I guess I have been asleep since I haven't even heard about this work-item
before...
FWIW, I'm personally developing a e-receipt-scheme for the EU Wallet when used
for payments. It has almost nothing in common with RFC 9942. The following
are the most obvious differences:
- e-Receipt type is given by a top-level tag in analogy with the rest of the
payment-related messages. In my case object types are provided as URLs which
is a de-facto standard outside of the CBOR community.
- There is no "bstr" wrapping of e-receipt data; deterministically encoded CBOR
is trivial to accomplish in current mobile phones. Embedded signatures does the rest.

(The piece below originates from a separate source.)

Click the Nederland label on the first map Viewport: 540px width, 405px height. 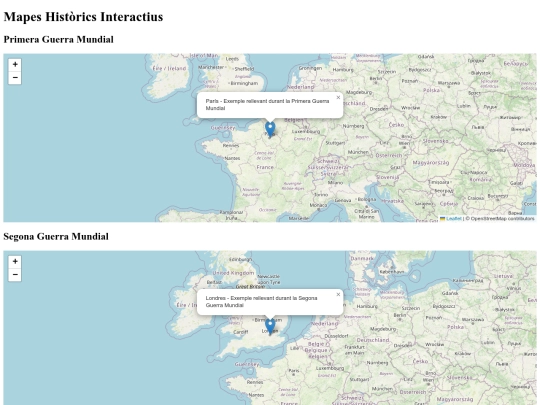301,87
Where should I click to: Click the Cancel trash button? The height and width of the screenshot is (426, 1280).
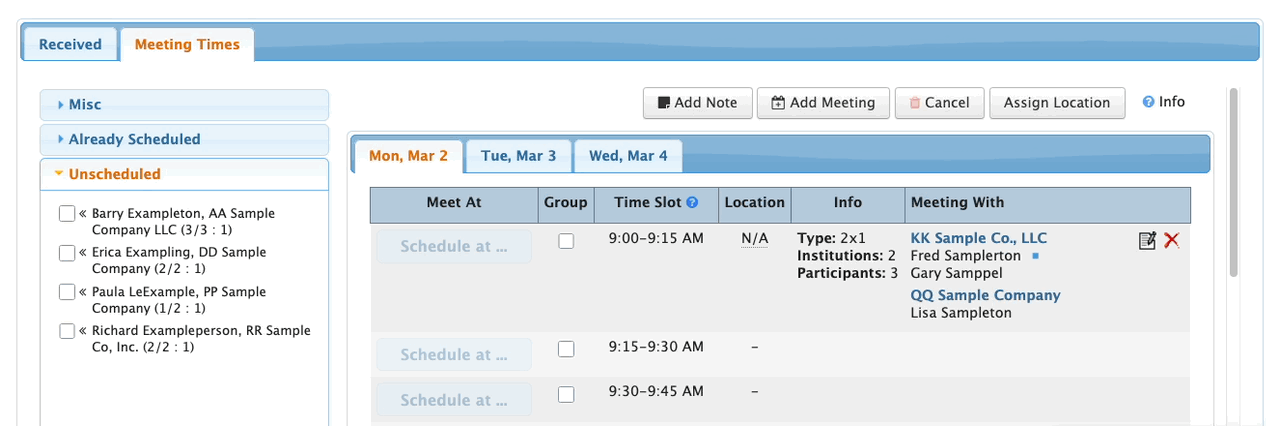(x=939, y=103)
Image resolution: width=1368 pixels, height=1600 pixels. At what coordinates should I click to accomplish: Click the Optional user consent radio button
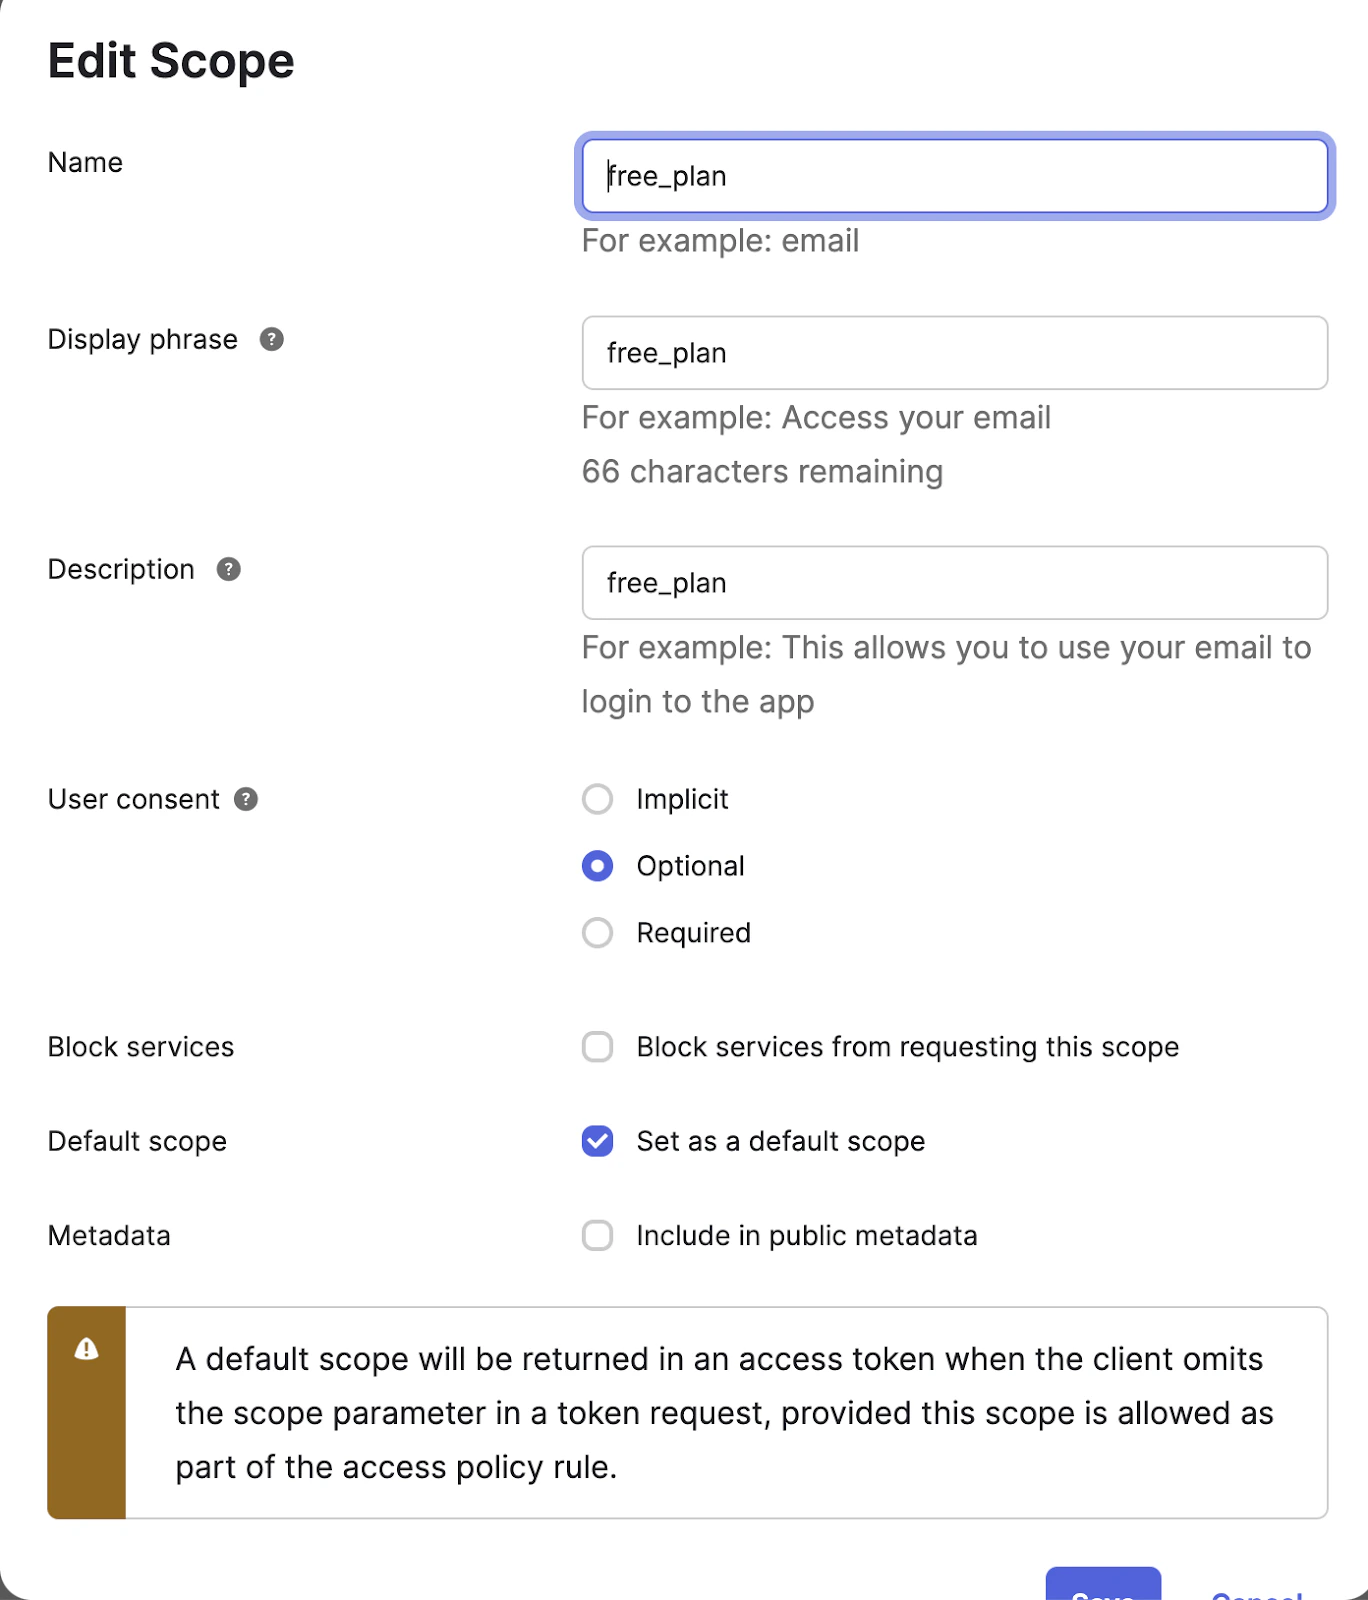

- Since creating a global root for e-receipts seems unrealistic, compatible
receipts are supposed to include a URL to the public key. This URL must belong
to the same domain as the payment request. That is, trust is leveraging the
trust in the WebPKI.
Anders
Predecessor using JSON:
https://cyberphone.github.io/doc/defensive-publications/signed-e-receipts.pdf
On 2026-07-01 00:44, [email protected] wrote:
A new Request for Comments is now available in online RFC libraries.
RFC 9942
Title: CBOR Object Signing and Encryption (COSE) Receipts
Author: O. Steele,
H. Birkholz,
A. Delignat-Lavaud,
C. Fournet
Status: Proposed Standard
Stream: IETF
Date: June 2026
Mailbox: [email protected],
[email protected],
[email protected],
[email protected]
Pages: 20
I-D Tag: draft-ietf-cose-merkle-tree-proofs-18
URL: https://www.rfc-editor.org/info/rfc9942
DOI: 10.17487/RFC9942
CBOR Object Signing and Encryption (COSE) Receipts prove properties of a
Verifiable Data Structure (VDS) to a verifier. VDSs and associated Proof Types
enable security properties, such as minimal disclosure, transparency, and
non-equivocation. Transparency helps maintain trust over time and has been
applied to certificates, end-to-end encrypted messaging systems, and supply
chain security. This specification enables concise transparency-oriented
systems by building on Concise Binary Object Representation (CBOR) and COSE.
The extensibility of the approach is demonstrated by providing CBOR encodings
for Merkle inclusion and consistency proofs.
This document is a product of the CBOR Object Signing and Encryption Working
Group of the IETF.
STANDARDS TRACK: This document specifies an Internet Standards Track
protocol for the Internet community, and requests discussion and
suggestions for improvements. Distribution of this memo is unlimited.